* Brief
Where does the word "coordinates" show up in the data? Please find each such line and copy it.
*** Begin section ***
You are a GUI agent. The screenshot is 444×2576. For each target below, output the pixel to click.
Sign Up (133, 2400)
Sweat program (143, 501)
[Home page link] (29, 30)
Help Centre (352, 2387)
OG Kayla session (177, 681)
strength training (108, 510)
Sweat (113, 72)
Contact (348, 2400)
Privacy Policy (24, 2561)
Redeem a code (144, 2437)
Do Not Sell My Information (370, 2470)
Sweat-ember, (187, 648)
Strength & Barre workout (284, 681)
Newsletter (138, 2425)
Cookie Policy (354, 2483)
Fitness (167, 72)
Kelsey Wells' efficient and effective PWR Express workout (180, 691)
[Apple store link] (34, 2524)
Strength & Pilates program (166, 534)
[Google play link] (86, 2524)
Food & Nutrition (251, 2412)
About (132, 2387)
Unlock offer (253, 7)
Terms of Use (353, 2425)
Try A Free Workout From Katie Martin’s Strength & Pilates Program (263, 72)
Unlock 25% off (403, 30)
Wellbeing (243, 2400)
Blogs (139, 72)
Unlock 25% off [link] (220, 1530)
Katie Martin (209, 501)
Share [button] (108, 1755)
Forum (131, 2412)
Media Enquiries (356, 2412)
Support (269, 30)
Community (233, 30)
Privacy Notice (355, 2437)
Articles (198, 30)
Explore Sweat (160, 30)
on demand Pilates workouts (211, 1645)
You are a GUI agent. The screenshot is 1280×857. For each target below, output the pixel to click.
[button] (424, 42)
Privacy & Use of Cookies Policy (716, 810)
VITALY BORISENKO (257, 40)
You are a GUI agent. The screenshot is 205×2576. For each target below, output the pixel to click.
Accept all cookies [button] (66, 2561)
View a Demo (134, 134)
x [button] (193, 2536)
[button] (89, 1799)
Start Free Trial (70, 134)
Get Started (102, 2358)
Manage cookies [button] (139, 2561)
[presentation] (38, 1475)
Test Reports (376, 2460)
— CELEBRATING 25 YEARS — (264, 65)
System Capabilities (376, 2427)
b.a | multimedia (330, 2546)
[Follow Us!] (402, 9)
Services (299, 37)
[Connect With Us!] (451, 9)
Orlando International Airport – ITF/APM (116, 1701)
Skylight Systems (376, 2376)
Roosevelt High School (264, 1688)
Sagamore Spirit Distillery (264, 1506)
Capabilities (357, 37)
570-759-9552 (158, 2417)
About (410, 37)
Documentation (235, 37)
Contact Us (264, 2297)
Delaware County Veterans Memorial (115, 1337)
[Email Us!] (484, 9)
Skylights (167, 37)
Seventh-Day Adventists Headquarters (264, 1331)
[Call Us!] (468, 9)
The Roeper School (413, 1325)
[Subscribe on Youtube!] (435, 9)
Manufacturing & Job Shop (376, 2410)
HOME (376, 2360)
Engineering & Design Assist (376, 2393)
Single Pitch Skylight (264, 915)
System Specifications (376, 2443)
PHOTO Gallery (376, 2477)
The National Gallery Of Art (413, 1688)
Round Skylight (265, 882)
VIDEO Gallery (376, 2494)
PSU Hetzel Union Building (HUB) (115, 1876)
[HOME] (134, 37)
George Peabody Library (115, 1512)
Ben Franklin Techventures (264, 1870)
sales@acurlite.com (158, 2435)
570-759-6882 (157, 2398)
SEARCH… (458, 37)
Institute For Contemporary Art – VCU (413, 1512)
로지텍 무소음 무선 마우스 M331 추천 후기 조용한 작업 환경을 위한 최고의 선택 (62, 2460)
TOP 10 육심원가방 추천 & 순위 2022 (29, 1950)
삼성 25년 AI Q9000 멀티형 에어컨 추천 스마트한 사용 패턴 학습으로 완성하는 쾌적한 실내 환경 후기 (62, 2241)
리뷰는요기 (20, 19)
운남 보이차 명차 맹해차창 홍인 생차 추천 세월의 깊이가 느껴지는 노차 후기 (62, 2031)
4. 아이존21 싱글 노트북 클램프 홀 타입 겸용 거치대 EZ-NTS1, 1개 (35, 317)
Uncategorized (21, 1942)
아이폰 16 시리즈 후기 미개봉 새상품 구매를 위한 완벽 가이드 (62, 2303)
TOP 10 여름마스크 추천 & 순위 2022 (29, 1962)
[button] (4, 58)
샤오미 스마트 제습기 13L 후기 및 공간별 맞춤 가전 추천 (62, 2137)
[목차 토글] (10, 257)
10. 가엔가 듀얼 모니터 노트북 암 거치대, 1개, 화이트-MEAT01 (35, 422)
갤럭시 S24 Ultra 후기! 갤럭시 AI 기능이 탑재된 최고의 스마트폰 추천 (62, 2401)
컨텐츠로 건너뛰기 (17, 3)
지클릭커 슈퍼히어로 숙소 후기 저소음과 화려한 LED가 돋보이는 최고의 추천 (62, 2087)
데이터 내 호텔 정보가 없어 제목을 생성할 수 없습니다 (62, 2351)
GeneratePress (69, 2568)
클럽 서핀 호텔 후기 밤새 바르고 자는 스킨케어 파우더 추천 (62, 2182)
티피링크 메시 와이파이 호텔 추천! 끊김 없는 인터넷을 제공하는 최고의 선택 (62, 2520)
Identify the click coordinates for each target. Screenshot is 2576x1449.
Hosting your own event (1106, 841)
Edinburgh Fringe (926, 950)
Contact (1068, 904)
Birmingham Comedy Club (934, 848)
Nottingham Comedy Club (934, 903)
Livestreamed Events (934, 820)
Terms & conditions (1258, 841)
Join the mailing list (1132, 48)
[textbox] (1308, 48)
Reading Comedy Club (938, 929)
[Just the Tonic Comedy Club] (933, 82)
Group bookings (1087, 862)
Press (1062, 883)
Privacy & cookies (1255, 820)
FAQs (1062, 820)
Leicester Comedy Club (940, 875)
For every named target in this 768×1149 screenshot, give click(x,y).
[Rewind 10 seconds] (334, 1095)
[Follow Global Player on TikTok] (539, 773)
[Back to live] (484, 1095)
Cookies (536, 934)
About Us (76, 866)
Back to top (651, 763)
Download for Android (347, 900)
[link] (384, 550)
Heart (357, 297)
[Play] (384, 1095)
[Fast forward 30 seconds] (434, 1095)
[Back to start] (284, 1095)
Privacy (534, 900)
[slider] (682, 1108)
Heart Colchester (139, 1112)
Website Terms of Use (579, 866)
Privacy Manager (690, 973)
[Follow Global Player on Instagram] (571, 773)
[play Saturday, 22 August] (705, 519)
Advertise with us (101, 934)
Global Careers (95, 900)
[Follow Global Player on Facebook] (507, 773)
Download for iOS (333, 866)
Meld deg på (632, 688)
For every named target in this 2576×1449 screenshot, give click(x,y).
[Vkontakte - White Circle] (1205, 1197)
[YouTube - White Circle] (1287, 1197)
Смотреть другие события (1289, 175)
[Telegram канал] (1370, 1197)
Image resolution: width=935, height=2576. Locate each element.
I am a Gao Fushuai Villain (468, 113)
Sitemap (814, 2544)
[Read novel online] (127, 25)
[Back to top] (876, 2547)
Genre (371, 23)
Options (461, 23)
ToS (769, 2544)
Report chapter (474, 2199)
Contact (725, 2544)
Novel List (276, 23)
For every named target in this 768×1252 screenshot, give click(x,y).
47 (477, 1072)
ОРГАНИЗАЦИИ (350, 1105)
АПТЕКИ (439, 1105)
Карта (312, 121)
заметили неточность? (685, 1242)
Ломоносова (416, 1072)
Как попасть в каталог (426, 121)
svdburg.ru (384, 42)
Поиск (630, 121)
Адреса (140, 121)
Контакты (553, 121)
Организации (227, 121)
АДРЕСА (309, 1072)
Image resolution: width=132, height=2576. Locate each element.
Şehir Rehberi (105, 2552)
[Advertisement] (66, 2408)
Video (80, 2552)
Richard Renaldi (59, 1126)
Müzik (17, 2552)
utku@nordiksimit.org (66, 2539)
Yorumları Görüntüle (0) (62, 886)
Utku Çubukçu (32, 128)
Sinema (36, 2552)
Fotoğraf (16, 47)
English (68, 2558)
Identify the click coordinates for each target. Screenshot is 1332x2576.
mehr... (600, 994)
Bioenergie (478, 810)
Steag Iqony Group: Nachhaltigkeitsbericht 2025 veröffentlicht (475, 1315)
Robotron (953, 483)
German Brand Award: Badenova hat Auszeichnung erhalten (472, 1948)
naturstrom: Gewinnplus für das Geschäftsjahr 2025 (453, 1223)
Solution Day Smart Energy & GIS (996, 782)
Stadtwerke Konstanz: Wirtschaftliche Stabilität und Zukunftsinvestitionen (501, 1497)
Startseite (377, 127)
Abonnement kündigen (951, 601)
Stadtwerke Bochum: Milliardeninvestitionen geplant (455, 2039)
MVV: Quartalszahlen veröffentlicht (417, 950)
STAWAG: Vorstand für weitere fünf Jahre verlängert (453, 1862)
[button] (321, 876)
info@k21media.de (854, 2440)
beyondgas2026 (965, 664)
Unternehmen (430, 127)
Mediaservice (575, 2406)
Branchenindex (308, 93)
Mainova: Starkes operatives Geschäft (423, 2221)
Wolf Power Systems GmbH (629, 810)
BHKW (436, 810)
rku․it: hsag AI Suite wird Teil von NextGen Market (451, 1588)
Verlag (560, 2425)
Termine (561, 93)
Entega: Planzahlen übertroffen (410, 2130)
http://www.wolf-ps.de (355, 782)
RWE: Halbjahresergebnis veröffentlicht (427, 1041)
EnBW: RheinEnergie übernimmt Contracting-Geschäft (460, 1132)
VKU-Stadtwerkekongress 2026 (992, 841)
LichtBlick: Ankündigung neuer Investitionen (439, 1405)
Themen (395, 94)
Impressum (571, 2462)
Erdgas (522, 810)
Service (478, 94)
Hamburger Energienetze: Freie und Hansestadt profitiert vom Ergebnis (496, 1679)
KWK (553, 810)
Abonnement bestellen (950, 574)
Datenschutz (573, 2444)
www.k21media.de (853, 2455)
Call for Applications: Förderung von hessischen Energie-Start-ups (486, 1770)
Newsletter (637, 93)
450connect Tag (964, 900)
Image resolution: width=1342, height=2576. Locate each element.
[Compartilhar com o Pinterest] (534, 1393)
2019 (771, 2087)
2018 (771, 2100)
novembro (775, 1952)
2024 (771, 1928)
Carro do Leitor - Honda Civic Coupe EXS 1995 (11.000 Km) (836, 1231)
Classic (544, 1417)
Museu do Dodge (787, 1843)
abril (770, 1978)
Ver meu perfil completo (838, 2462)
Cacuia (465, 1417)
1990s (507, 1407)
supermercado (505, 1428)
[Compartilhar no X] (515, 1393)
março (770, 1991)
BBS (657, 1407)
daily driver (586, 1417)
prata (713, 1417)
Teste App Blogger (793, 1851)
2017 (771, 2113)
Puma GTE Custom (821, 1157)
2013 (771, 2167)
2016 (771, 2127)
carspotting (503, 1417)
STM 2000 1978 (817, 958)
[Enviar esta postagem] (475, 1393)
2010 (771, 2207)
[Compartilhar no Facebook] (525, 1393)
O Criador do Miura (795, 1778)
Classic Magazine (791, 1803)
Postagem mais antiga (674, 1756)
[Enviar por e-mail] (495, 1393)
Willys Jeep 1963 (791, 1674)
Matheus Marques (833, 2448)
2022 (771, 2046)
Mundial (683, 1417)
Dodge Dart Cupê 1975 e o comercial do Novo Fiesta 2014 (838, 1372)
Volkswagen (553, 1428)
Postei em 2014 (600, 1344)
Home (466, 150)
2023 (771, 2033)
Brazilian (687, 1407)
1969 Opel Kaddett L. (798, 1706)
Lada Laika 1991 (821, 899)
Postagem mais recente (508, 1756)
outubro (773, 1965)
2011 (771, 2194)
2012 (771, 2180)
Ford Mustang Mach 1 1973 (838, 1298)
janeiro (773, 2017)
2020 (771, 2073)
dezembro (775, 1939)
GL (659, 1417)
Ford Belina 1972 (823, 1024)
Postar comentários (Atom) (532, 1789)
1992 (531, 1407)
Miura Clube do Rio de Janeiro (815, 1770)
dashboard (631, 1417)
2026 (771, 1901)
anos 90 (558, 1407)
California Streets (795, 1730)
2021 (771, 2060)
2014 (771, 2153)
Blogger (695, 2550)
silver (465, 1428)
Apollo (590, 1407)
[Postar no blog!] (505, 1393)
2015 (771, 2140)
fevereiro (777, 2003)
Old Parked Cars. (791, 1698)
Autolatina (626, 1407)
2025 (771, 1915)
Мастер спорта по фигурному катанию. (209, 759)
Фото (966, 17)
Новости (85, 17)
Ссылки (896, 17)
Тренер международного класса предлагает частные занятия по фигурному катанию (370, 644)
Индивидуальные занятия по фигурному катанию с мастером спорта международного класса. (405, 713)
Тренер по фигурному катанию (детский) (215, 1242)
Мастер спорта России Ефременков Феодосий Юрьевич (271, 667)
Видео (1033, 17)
*** End section ***
* Written response
Identify the click coordinates for each target. Screenshot is 2576x1449.
Identify the click coordinates for each target. Screenshot is 1332x2576.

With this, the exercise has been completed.